> REQUIRED WORK
Rescale the material starting with the line that contains "Where should I" and going on through the end of the material, repeating each request and multiplying every coordinate in the answers by 0.75, rounded to the nearest whole number with halves rounded up. Omit the pictures from your answer.

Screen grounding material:
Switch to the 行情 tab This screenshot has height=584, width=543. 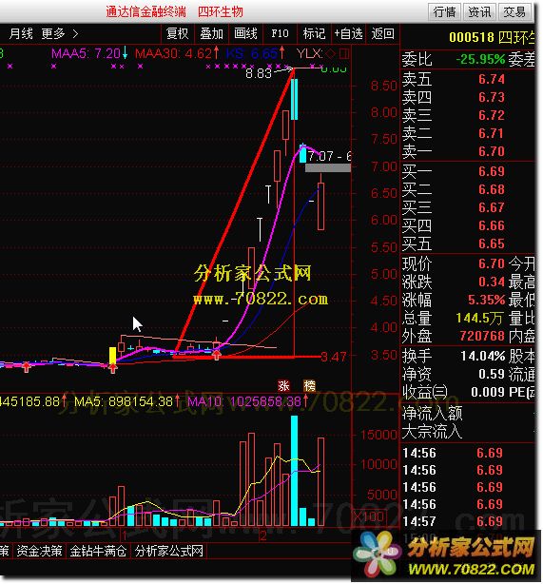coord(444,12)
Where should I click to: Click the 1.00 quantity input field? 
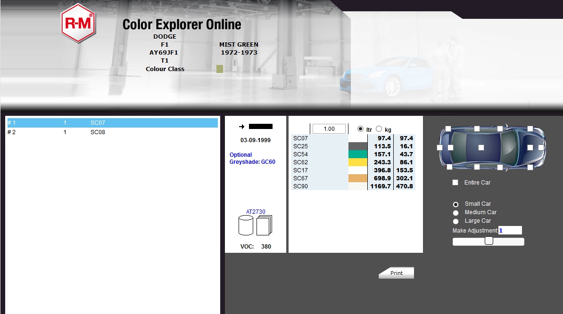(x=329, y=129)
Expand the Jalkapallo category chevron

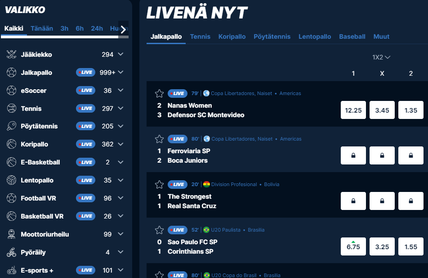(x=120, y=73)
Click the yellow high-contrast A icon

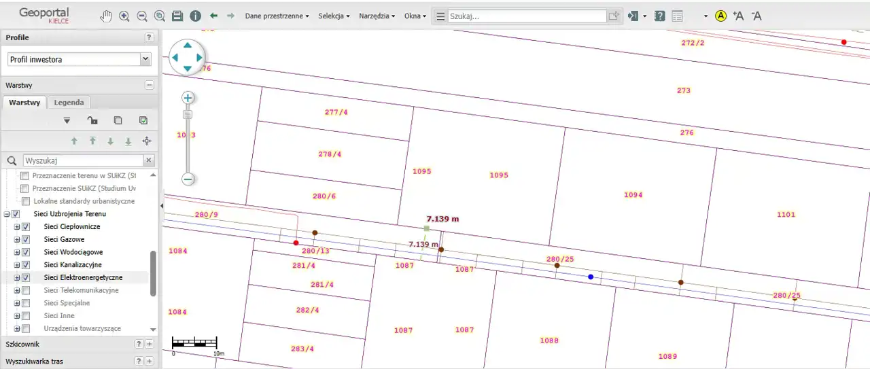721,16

> SOLUTION
Where should I click to: Click the 1.00 quantity input field? 
(x=247, y=97)
Expand the Jalkapallo category chevron

(x=90, y=55)
Click the yellow high-contrast A icon

541,12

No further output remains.